*READING PASSAGE*.
__________________________________________________

VITRIX-CLIPIN: Enhancing Fine-Grained Visual Understanding in CLIP via Instruction Editing Data and Long Captions¶
Conference: NeurIPS 2025 arXiv: 2508.02329 Code: None Area: Robotics Keywords: CLIP, fine-grained visual understanding, instruction editing data, hard negatives, long captions
TL;DR¶
This paper proposes the CLIP-IN framework, which leverages instruction editing datasets as hard negatives and incorporates long captions to enhance CLIP's fine-grained visual understanding. The approach achieves significant improvements on benchmarks such as MMVP without compromising zero-shot performance, and when integrated into MLLMs, it substantially reduces visual hallucinations.
Background & Motivation¶
Vision-language models such as CLIP excel at coarse-grained image-text alignment but exhibit notable deficiencies in fine-grained visual understanding:
Coarse-grained alignment: CLIP's contrastive learning tends to capture high-level semantic alignment while neglecting subtle differences.
Short-text limitation: Standard CLIP relies on short textual descriptions, discarding rich semantic details.

__________________________________________________

*DATA EXTRACT*.

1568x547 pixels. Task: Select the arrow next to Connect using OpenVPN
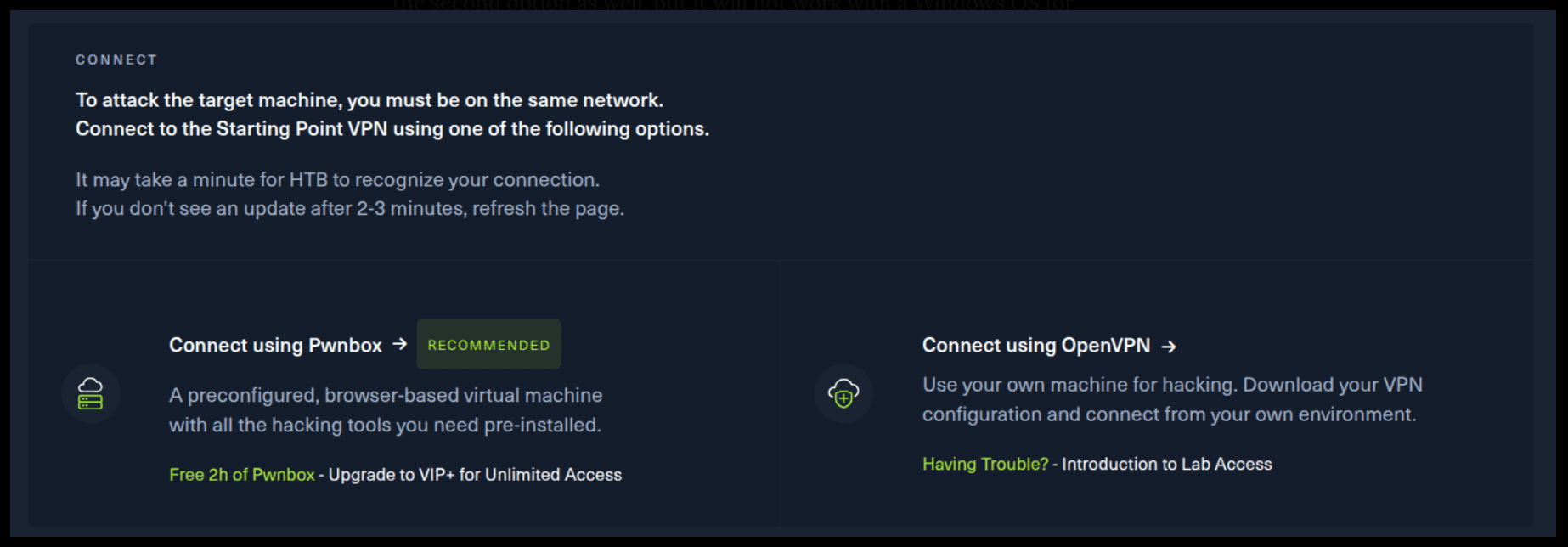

__________________________________________________

Duplicate the passage in the CLIP-IN summary verbatim, starting at "Background & Motivation¶" and ending at "neglecting subtle differences.".

*CORRECT RESULT*.
Background & Motivation¶
Vision-language models such as CLIP excel at coarse-grained image-text alignment but exhibit notable deficiencies in fine-grained visual understanding:
Coarse-grained alignment: CLIP's contrastive learning tends to capture high-level semantic alignment while neglecting subtle differences.